WHAT THIS TASK INVOLVES | Copy each line from the records below in which the word "agent" is found.

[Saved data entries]
┄┄┄┄┄┄┄┄┄┄
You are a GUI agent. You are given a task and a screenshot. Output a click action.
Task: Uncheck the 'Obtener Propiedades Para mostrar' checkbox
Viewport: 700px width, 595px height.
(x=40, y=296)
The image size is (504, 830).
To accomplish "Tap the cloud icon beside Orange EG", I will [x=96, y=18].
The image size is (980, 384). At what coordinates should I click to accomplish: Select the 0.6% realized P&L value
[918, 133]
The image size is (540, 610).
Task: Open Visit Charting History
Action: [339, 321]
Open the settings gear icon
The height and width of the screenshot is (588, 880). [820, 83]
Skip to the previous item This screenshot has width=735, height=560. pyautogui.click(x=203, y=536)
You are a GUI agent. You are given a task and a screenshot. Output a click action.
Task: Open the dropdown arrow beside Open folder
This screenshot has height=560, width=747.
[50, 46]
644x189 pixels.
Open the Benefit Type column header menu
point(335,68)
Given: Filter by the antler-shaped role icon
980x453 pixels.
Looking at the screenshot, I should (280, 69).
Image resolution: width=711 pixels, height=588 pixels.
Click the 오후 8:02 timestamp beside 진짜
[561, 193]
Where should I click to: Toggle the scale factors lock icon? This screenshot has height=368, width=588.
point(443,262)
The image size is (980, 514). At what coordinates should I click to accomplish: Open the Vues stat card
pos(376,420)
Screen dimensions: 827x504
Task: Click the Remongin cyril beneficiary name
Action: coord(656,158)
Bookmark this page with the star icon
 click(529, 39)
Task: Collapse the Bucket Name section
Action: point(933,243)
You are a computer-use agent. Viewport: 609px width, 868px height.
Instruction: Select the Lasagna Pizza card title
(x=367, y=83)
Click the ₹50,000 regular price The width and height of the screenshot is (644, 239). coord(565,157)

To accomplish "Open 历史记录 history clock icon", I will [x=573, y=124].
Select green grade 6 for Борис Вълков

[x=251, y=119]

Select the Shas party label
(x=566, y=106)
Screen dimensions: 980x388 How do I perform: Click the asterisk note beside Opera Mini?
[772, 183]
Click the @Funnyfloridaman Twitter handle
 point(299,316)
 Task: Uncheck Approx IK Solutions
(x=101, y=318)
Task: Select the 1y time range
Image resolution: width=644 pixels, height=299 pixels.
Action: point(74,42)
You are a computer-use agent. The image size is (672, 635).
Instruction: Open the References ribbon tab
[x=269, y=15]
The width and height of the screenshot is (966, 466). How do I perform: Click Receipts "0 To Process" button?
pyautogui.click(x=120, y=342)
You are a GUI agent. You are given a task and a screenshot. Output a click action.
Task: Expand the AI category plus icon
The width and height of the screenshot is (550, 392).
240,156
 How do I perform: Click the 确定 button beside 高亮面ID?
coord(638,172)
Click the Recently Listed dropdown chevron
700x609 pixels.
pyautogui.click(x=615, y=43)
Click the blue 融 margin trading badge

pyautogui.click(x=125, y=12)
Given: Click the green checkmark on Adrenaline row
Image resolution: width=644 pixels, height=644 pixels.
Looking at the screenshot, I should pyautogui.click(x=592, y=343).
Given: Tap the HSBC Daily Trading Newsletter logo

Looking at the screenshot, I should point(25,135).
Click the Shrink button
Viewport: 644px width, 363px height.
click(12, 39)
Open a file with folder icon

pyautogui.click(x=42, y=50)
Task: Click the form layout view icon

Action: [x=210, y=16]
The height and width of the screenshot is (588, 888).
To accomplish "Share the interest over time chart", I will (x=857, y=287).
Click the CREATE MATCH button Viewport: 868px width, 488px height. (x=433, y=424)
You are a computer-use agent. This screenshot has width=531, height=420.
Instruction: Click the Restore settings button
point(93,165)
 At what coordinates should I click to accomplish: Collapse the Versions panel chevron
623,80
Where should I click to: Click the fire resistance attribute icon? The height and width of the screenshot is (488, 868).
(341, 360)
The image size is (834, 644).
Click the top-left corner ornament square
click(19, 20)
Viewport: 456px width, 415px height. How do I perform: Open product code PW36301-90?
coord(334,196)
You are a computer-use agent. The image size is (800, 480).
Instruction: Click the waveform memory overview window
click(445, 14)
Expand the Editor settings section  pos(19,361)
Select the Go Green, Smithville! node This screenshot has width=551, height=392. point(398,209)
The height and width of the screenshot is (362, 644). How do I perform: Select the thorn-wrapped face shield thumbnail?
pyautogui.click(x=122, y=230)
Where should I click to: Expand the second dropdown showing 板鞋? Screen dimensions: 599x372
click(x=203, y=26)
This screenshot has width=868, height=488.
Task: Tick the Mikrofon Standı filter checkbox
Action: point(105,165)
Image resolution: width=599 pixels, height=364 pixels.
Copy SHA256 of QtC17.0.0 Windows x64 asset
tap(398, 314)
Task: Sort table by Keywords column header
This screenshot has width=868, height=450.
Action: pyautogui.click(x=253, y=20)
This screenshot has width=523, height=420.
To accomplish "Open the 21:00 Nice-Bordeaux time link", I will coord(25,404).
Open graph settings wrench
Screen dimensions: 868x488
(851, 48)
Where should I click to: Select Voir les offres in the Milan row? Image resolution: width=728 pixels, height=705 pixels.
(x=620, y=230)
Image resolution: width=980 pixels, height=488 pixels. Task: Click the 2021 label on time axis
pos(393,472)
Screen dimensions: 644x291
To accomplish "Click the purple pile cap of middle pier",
┄┄┄┄┄┄┄┄┄┄
ANSWER AREA |
You are a GUI agent. You are given a task and a screenshot. Output a click action.
You are a GUI agent. You are given a task and a screenshot. Output a click action.
You are a computer-use agent. Viewport: 609px width, 868px height.
You are a computer-use agent. The image size is (672, 635).
You are a GUI agent. You are given a task and a screenshot. Output a click action.
You are a computer-use agent. This screenshot has width=531, height=420.
You are a computer-use agent. The image size is (800, 480).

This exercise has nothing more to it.